Provided data: Begin

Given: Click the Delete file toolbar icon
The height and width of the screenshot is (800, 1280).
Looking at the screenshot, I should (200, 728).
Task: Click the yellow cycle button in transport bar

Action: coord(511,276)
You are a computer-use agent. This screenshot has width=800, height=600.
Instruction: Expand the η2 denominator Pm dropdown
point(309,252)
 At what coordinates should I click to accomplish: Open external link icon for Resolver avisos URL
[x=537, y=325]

Provided data: End
Provided data: Begin

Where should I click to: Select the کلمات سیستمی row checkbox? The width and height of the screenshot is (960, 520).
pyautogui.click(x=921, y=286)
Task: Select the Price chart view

Provided data: End
Provided data: Begin

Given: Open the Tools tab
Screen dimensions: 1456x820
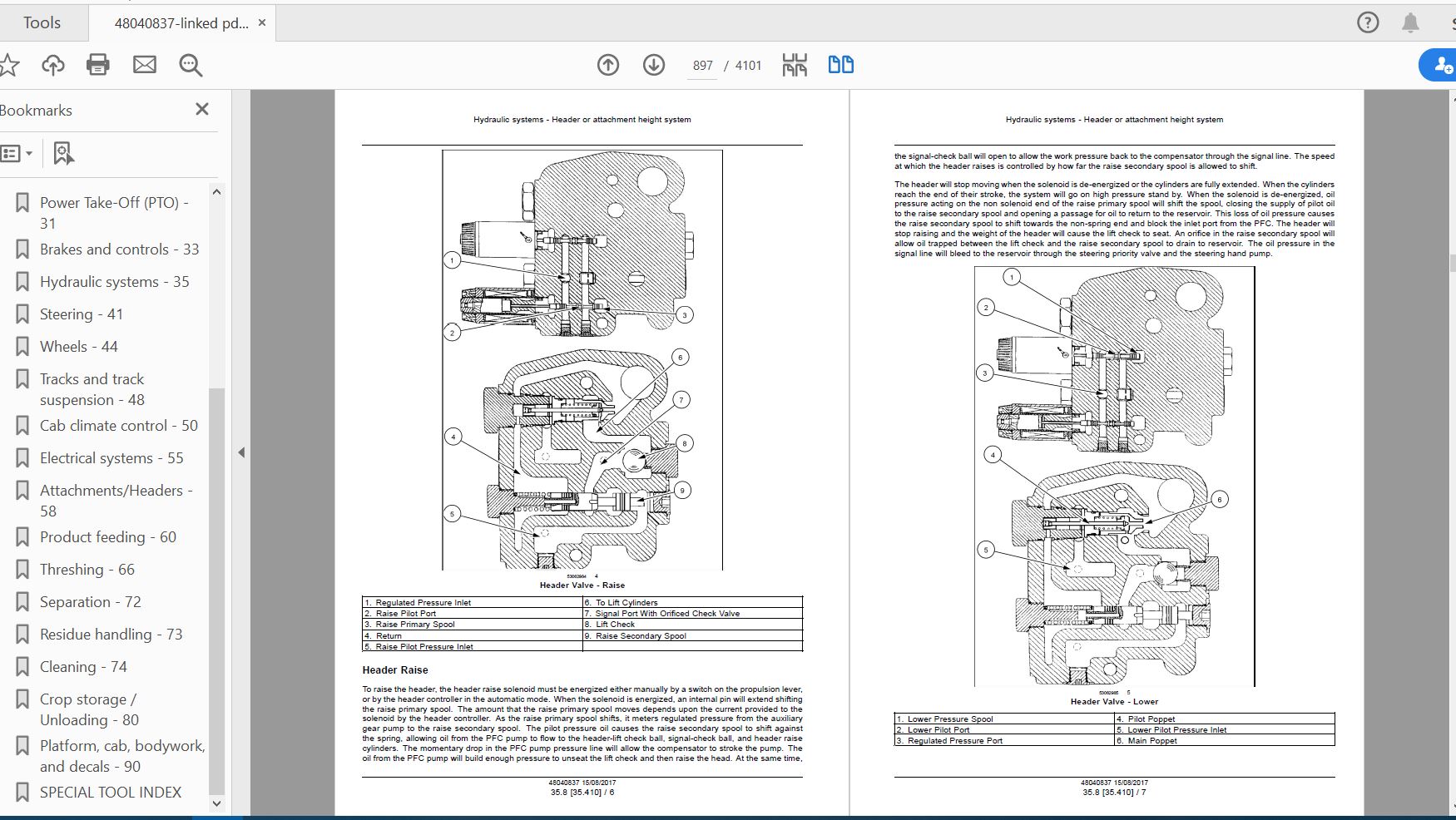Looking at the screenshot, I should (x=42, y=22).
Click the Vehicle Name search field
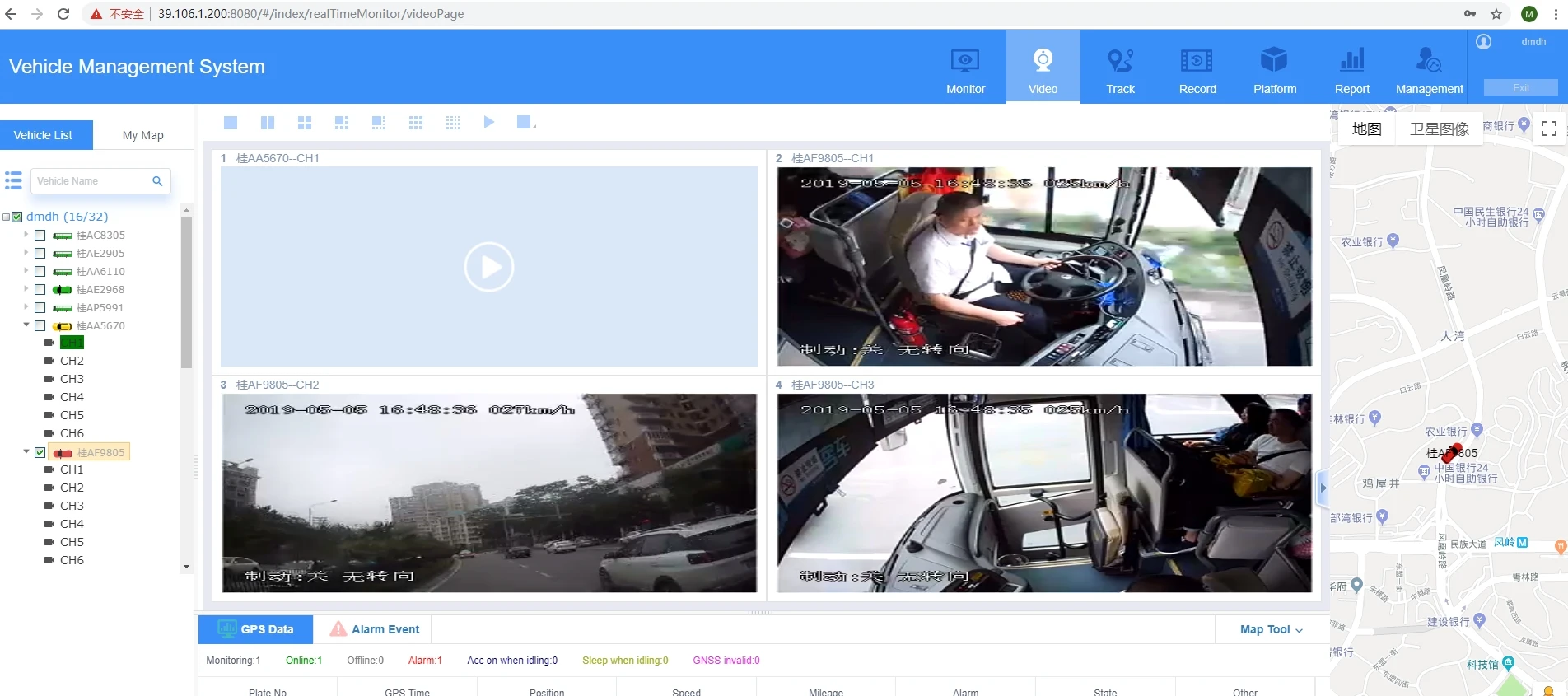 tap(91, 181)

Provided data: End

▶ **Task requirements**
Give the number of lines in the listing above where the word "Given" appears, and nothing else.

▶ **Exercise result**
2